#### Bereitgestellte Daten ####
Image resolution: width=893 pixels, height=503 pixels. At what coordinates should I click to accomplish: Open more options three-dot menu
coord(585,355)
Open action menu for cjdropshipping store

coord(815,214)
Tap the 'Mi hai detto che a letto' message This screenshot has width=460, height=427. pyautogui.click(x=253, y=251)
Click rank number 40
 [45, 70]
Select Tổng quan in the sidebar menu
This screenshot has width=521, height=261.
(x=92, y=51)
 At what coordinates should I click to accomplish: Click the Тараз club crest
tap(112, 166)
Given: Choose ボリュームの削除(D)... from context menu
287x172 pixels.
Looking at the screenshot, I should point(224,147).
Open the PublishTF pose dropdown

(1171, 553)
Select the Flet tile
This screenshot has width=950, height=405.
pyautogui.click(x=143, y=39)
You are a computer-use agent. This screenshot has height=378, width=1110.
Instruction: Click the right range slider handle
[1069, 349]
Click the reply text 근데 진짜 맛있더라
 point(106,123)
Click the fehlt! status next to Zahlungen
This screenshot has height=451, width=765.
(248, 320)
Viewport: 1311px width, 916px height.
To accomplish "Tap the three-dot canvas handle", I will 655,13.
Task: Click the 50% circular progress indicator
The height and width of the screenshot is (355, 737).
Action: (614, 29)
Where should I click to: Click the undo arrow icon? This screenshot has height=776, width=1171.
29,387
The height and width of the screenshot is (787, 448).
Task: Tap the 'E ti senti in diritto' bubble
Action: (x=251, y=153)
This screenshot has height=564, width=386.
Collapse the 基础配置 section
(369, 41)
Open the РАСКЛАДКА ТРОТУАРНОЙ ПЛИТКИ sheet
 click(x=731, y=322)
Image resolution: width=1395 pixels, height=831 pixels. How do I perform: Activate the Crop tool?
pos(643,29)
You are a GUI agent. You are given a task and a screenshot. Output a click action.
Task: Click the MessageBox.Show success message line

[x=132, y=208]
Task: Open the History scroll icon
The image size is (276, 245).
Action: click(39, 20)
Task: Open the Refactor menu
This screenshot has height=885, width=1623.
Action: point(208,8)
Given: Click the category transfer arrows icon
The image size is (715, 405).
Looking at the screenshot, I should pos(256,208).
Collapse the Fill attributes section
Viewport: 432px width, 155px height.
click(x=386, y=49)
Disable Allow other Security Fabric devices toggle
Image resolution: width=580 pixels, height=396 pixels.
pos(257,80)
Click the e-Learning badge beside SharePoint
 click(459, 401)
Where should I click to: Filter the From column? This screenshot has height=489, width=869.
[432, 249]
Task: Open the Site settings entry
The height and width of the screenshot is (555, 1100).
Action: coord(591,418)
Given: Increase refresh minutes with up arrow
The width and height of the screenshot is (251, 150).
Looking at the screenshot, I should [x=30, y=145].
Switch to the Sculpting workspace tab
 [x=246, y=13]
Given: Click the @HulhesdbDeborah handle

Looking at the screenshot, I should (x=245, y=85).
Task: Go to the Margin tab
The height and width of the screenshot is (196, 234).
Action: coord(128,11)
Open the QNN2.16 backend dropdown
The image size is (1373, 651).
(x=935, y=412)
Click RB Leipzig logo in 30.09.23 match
####
◆ **Aufgabenstellung**
Kopieren Sie das Material vom Anfang bis einschließlich der Zeile mit „(x=92, y=51)“ Zeichen für Zeichen.

◆ **Die Antwort**
Image resolution: width=893 pixels, height=503 pixels. At what coordinates should I click to accomplish: Open more options three-dot menu
coord(585,355)
Open action menu for cjdropshipping store

coord(815,214)
Tap the 'Mi hai detto che a letto' message This screenshot has width=460, height=427. pyautogui.click(x=253, y=251)
Click rank number 40
 [45, 70]
Select Tổng quan in the sidebar menu
This screenshot has width=521, height=261.
(x=92, y=51)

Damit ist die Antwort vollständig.